Sikap yang Benar dalam Berdoa

Sabtu, 30 Maret 2019 – Hari Biasa Pekan III Prapaskah

986

Lukas 18:9-14

Dan kepada beberapa orang yang menganggap dirinya benar dan memandang rendah semua orang lain, Yesus mengatakan perumpamaan ini: “Ada dua orang pergi ke Bait Allah untuk berdoa; yang seorang adalah Farisi dan yang lain pemungut cukai. Orang Farisi itu berdiri dan berdoa dalam hatinya begini: Ya Allah, aku mengucap syukur kepada-Mu, karena aku tidak sama seperti semua orang lain, bukan perampok, bukan orang lalim, bukan pezinah dan bukan juga seperti pemungut cukai ini; aku berpuasa dua kali seminggu, aku memberikan sepersepuluh dari segala penghasilanku. Tetapi pemungut cukai itu berdiri jauh-jauh, bahkan ia tidak berani menengadah ke langit, melainkan ia memukul diri dan berkata: Ya Allah, kasihanilah aku orang berdosa ini. Aku berkata kepadamu: Orang ini pulang ke rumahnya sebagai orang yang dibenarkan Allah dan orang lain itu tidak. Sebab barangsiapa meninggikan diri, ia akan direndahkan dan barangsiapa merendahkan diri, ia akan ditinggikan.”

***

Masa Prapaskah adalah kesempatan untuk mengadakan retret agung, di mana kita diundang untuk memperdalam relasi kita dengan Tuhan dalam doa. Dalam Injil hari ini, Yesus memberikan pengajaran bagaimana sikap yang benar dalam berdoa. Pengajaran ini pertama-tama ditujukan kepada mereka yang kerap “menganggap dirinya benar dan memandang rendah semua orang lain.”

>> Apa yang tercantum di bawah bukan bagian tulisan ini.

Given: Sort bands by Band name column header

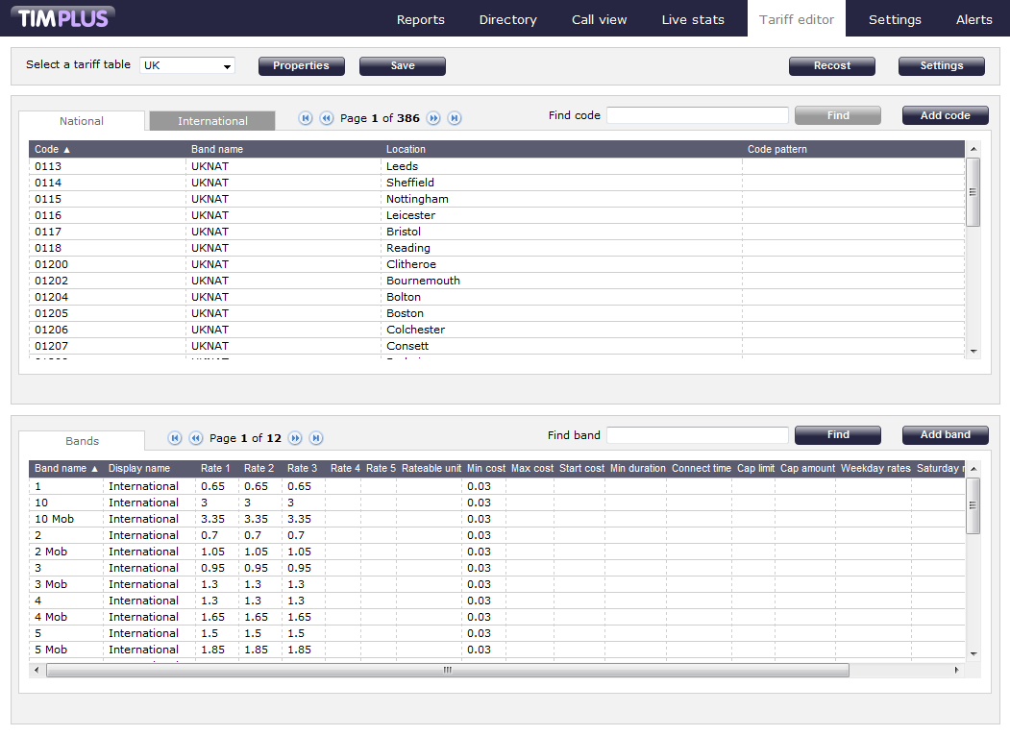Looking at the screenshot, I should pos(66,469).
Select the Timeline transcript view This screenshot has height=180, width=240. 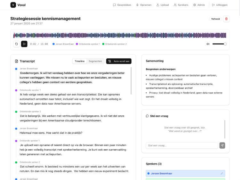pos(80,61)
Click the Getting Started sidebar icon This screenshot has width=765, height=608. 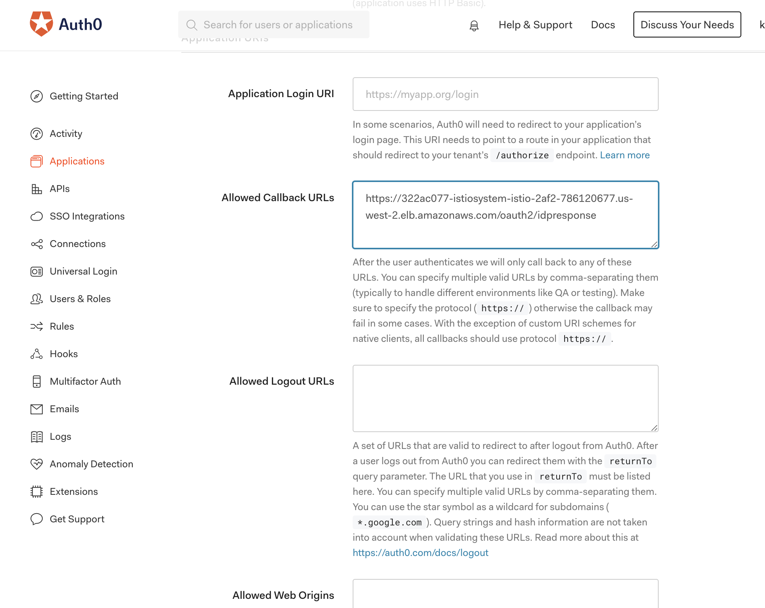[x=36, y=96]
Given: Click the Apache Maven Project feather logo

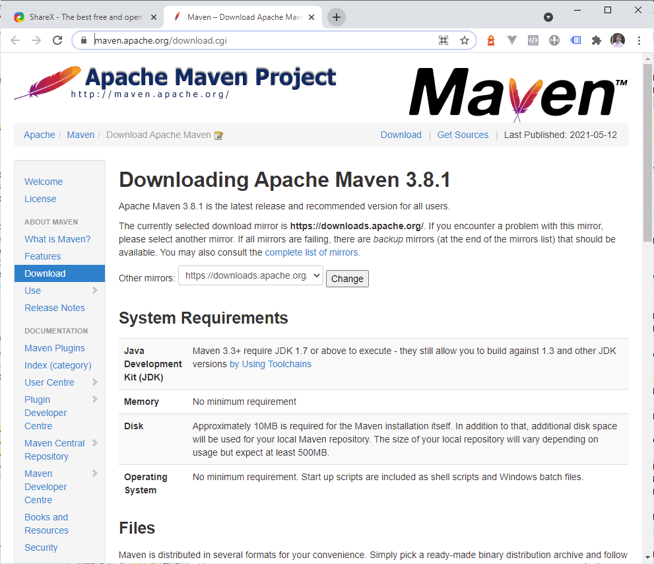Looking at the screenshot, I should click(x=48, y=83).
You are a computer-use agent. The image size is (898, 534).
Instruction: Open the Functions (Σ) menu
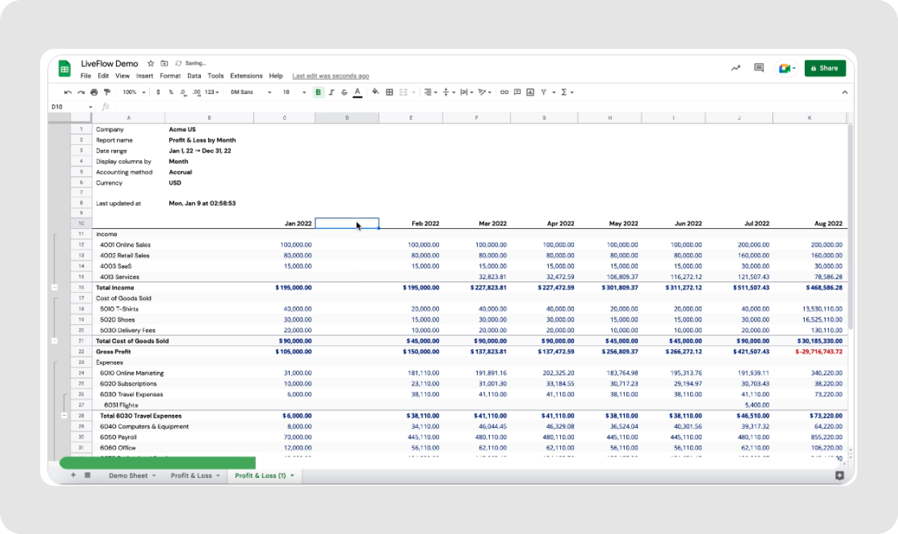(564, 92)
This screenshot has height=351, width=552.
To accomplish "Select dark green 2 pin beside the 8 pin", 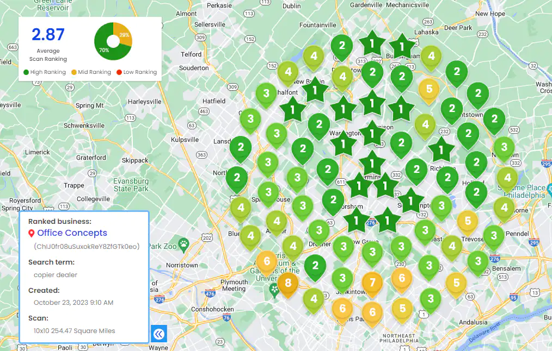I will click(315, 265).
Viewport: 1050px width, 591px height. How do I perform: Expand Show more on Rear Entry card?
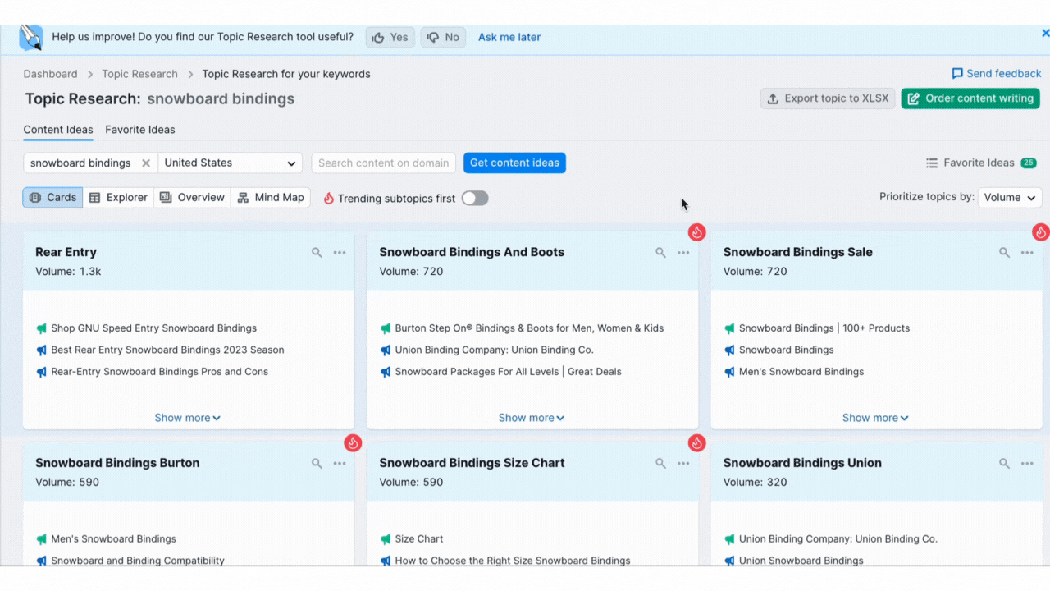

Melalui sebuah perumpamaan, Yesus menuturkan sikap kontras dalam berdoa antara orang Farisi dan pemungut cukai. Si Farisi berdiri di depan Bait Allah, namun bukannya memuji Tuhan, ia malah bermegah di hadapan-Nya atas segala pencapaian dan kesalehannya. Dia merasa bangga karena telah berpuasa dan memberikan persepuluhan lebih dari yang ditentukan. Bila orang Yahudi hanya berpuasa setahun sekali pada Hari Raya Pendamaian, orang Farisi ini rutin berpuasa seminggu dua kali, hari Senin dan Kamis. Bila orang Yahudi dituntut memberikan persepuluhan atas hasil ternak serta panen gandum dan anggur, orang Farisi ini bahkan memberikan persepuluhan atas semua penghasilannya, termasuk dalam hal rempah-rempah bumbu dapur.

Tidak hanya itu, orang Farisi tersebut juga mengatakan bahwa dia tidak seperti “pemungut cukai ini.” Ya, pemungut cukai oleh orang Yahudi kerap dipandang sebagai orang berdosa, karena menarik pajak bagi penjajah Romawi dan biasa menarik lebih dari yang ditentukan. Pemungut cukai itu memang hanya berani berdiri jauh di belakang. Ia tidak berani menengadah, melainkan memukul diri dan berkata lirih, “Ya Allah, kasihanilah aku orang berdosa ini.”

Yesus menegaskan bahwa si pemungut cukai pulang sebagai orang yang dibenarkan Tuhan. Sementara orang Farisi yang menganggap diri saleh justru tidak dibenarkan oleh-Nya. Barangsiapa merendahkan diri, ia akan ditinggikan oleh Tuhan. Sebaliknya, yang meninggikan diri justru akan direndahkan oleh-Nya.

Sikap seperti orang Farisi dalam perumpamaan tadi terkadang menggoda kita juga. Kita yang merasa sudah maju dalam hidup rohani, dalam ketekunan mendengarkan, merenungkan, dan melakukan sabda Tuhan; kita yang aktif dalam kegiatan menggereja di paroki maupun lingkungan; kita yang menjadi aktivis kelompok kategorial, bahkan tekun mengikuti misa setiap hari; bisa-bisa terperangkap dalam “kesombongan rohani” dengan menganggap diri benar di hadapan Tuhan dan memandang rendah saudara seiman lainnya. Dalam Masa Prapaskah ini, kita diajak berdoa secara benar di hadapan Tuhan, dengan meniru si pemungut cukai, “Ya Allah, kasihanilah aku orang berdosa ini.”